(Dataset rows)
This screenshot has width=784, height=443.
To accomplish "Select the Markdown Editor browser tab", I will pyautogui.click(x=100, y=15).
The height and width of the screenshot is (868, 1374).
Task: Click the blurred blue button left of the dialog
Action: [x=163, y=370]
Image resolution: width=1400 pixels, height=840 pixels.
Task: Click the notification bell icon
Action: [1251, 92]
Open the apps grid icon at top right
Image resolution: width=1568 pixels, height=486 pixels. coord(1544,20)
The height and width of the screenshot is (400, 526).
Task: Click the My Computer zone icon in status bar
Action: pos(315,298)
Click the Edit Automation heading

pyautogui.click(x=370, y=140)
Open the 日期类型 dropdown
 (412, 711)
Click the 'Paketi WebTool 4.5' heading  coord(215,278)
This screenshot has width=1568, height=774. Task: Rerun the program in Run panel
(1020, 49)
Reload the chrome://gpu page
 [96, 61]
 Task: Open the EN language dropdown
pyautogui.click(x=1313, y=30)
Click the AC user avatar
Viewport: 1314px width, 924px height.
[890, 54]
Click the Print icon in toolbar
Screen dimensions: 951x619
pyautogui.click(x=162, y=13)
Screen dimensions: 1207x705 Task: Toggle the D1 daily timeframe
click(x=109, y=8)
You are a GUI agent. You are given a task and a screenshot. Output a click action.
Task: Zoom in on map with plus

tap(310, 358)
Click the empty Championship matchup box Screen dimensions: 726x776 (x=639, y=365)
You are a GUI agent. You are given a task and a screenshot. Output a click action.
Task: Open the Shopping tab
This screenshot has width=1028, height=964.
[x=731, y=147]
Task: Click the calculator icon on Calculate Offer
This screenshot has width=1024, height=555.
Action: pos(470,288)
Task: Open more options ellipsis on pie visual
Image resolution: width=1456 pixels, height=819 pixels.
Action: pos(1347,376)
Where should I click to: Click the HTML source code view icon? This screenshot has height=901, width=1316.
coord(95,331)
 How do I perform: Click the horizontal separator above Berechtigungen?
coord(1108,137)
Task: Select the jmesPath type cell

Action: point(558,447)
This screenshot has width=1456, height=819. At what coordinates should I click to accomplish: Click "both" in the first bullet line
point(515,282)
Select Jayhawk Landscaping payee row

[EXERCISE BRIEF]: Copy out the rows word for word, from the start down through the line containing "Action: [1251, 92]".

[REPLY TO THE EXERCISE]:
This screenshot has width=784, height=443.
To accomplish "Select the Markdown Editor browser tab", I will pyautogui.click(x=100, y=15).
The height and width of the screenshot is (868, 1374).
Task: Click the blurred blue button left of the dialog
Action: [x=163, y=370]
Image resolution: width=1400 pixels, height=840 pixels.
Task: Click the notification bell icon
Action: [1251, 92]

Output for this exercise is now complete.